• _Exercise_
Your response should contain every record below, copied exactly.

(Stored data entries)

========

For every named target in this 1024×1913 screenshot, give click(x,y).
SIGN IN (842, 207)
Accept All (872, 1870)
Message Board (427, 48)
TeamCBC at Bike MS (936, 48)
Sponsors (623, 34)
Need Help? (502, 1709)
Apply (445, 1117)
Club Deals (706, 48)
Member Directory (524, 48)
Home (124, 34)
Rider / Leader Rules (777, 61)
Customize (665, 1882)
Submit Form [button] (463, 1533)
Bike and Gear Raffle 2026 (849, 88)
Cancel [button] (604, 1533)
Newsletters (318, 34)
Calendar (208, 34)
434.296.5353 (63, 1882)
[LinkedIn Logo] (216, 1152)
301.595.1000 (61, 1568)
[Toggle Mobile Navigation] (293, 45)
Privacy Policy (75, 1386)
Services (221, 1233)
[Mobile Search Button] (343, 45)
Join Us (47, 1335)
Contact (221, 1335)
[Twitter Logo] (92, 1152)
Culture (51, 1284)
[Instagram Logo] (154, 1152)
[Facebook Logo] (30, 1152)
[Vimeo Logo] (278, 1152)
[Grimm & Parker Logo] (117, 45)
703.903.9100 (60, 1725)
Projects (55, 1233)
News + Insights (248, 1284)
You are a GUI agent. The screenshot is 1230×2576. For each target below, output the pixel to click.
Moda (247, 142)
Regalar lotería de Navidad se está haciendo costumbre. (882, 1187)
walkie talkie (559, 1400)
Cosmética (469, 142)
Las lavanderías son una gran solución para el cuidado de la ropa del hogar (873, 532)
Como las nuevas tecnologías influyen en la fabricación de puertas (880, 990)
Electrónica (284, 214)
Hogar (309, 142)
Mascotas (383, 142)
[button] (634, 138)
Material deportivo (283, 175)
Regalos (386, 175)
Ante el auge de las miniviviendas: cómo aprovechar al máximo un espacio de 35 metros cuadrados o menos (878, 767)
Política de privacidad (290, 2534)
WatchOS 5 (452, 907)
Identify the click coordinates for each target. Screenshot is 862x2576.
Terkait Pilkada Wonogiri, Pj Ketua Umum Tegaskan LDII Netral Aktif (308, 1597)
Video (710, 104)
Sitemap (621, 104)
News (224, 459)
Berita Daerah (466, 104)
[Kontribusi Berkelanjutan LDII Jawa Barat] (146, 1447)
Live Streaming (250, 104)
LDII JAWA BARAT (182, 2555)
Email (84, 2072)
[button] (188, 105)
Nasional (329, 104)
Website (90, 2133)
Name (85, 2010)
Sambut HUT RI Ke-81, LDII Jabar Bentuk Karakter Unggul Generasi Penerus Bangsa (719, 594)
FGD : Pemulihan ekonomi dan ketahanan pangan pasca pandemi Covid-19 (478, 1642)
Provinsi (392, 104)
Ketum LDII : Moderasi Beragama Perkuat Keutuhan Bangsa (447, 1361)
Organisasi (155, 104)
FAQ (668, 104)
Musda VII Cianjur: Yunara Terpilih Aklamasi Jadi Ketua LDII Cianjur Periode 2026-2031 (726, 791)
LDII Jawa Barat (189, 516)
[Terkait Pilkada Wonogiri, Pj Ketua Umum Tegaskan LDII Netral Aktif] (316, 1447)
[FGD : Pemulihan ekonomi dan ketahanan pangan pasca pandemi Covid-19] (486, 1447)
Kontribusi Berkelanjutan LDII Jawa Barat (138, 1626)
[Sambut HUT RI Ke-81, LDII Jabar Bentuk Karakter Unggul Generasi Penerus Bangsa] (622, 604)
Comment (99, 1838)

========

• _Exercise response_
For every named target in this 1024×1913 screenshot, give click(x,y).
SIGN IN (842, 207)
Accept All (872, 1870)
Message Board (427, 48)
TeamCBC at Bike MS (936, 48)
Sponsors (623, 34)
Need Help? (502, 1709)
Apply (445, 1117)
Club Deals (706, 48)
Member Directory (524, 48)
Home (124, 34)
Rider / Leader Rules (777, 61)
Customize (665, 1882)
Submit Form [button] (463, 1533)
Bike and Gear Raffle 2026 (849, 88)
Cancel [button] (604, 1533)
Newsletters (318, 34)
Calendar (208, 34)
434.296.5353 (63, 1882)
[LinkedIn Logo] (216, 1152)
301.595.1000 (61, 1568)
[Toggle Mobile Navigation] (293, 45)
Privacy Policy (75, 1386)
Services (221, 1233)
[Mobile Search Button] (343, 45)
Join Us (47, 1335)
Contact (221, 1335)
[Twitter Logo] (92, 1152)
Culture (51, 1284)
[Instagram Logo] (154, 1152)
[Facebook Logo] (30, 1152)
[Vimeo Logo] (278, 1152)
[Grimm & Parker Logo] (117, 45)
703.903.9100 (60, 1725)
Projects (55, 1233)
News + Insights (248, 1284)
You are a GUI agent. The screenshot is 1230×2576. For each target below, output the pixel to click.
Moda (247, 142)
Regalar lotería de Navidad se está haciendo costumbre. (882, 1187)
walkie talkie (559, 1400)
Cosmética (469, 142)
Las lavanderías son una gran solución para el cuidado de la ropa del hogar (873, 532)
Como las nuevas tecnologías influyen en la fabricación de puertas (880, 990)
Electrónica (284, 214)
Hogar (309, 142)
Mascotas (383, 142)
[button] (634, 138)
Material deportivo (283, 175)
Regalos (386, 175)
Ante el auge de las miniviviendas: cómo aprovechar al máximo un espacio de 35 metros cuadrados o menos (878, 767)
Política de privacidad (290, 2534)
WatchOS 5 (452, 907)
Identify the click coordinates for each target. Screenshot is 862x2576.
Terkait Pilkada Wonogiri, Pj Ketua Umum Tegaskan LDII Netral Aktif (308, 1597)
Video (710, 104)
Sitemap (621, 104)
News (224, 459)
Berita Daerah (466, 104)
[Kontribusi Berkelanjutan LDII Jawa Barat] (146, 1447)
Live Streaming (250, 104)
LDII JAWA BARAT (182, 2555)
Email (84, 2072)
[button] (188, 105)
Nasional (329, 104)
Website (90, 2133)
Name (85, 2010)
Sambut HUT RI Ke-81, LDII Jabar Bentuk Karakter Unggul Generasi Penerus Bangsa (719, 594)
FGD : Pemulihan ekonomi dan ketahanan pangan pasca pandemi Covid-19 (478, 1642)
Provinsi (392, 104)
Ketum LDII : Moderasi Beragama Perkuat Keutuhan Bangsa (447, 1361)
Organisasi (155, 104)
FAQ (668, 104)
Musda VII Cianjur: Yunara Terpilih Aklamasi Jadi Ketua LDII Cianjur Periode 2026-2031 (726, 791)
LDII Jawa Barat (189, 516)
[Terkait Pilkada Wonogiri, Pj Ketua Umum Tegaskan LDII Netral Aktif] (316, 1447)
[FGD : Pemulihan ekonomi dan ketahanan pangan pasca pandemi Covid-19] (486, 1447)
Kontribusi Berkelanjutan LDII Jawa Barat (138, 1626)
[Sambut HUT RI Ke-81, LDII Jabar Bentuk Karakter Unggul Generasi Penerus Bangsa] (622, 604)
Comment (99, 1838)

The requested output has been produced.